Former justice minister Wynter Kabimba says ZIALE results cannot be deemed as unfair or sinister because external examiners verity them.

And Kabimba, who is now Rainbow Party General Secretary, disclosed that he also did not clear ZIALE exams at first attempt.

“I have heard that propaganda against ZIALE [that there is a deliberate attempt to keep the number of lawyers as small as possible so that we can reap maximum benefits for ourselves] and I was Minister of Justice, I delved into that problem. The problem is not with ZIALE. Let me tell you what they have done at ZIALE to address that issue. In the past, you only had your lecturer to mark your exams and then pronounce you pass or fail. Now in addressing that problem, they advertised for external examiners. So you have senior lawyers now that have been registered with ZIALE who go through your papers after the lecturers. Now if both the lecturers and external examiners say that you have failed, then certainly you have failed,” Kabimba said.

“In my first attempt [at ZIALE] I cleared eight subjects and in my second attempt I cleared the two. And I had four distinctions, in accountancy which I had failed first because I don’t like numbers. [In my] second attempt I got a distinction surprisingly, I got a distinction in civil procedure and Conveyancing. So I had four distinctions out of ten,” he said.

And Kabimba said it did not help politicians to take advantage of citizens’ gullibility as a way of clinging to power.

“I have tried for so many times to walk away from this politics of funning the emotions of our people, taking advantage of their gullibility, taking advantage of their lack of information, taking advantage of their limited education in the hope that that is how you get to power. Our people are facing several problems [such as] water and sanitation. 54 years after independence, we have people that still have no access to potable water, lack of employment opportunities, lack of school opportunities. The civil society doesn’t talk about these issues, the politicians don’t talk about these issues. What do we want to talk about? ‘How many times Edgar Lungu gets drunk in a week?’ [and] what do you guys in the press do? That becomes your main headline and yet it contributes nothing in this nation. It is not politics that I should just come here, use this opportunity and insult somebody else. It doesn’t have to be President Lungu, it doesn’t have to be colleague in the opposition and it doesn’t have to be an ordinary citizen,” Kabimba said.
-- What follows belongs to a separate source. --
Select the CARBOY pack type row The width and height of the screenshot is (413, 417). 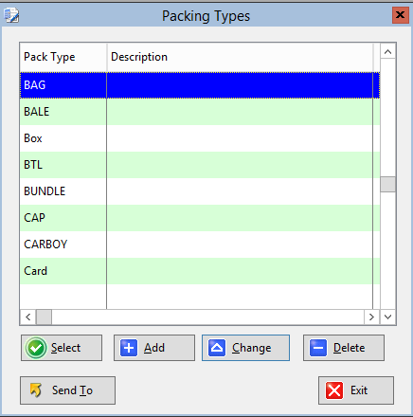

Meanwhile, Kabimba said he had revised his position on who should chair the dialogue process, suggesting that both the church and ZCID co-chair it.

“Another thing that has been a problem is who should preside over this meeting? Again you have two parties that think that the national dialogue is about them, one party saying the ‘church’ another party saying ZCID as an institution. And nobody wants to give and take, nobody wants to move out of that dug ground. We have a meeting tomorrow (today) with ZCID [and] our original position was that the church must lead the dialogue. However, we have revisited that position and now we are saying would it be a problem if you had the church and ZCID co-chair this national dialogue? What would be the problem? So you are meeting the demand on the part of PF, get them out of that hole where they are dug in. You are meeting the demand of UPND and others like us that thought that the church should lead the dialogue,” said Kabimba.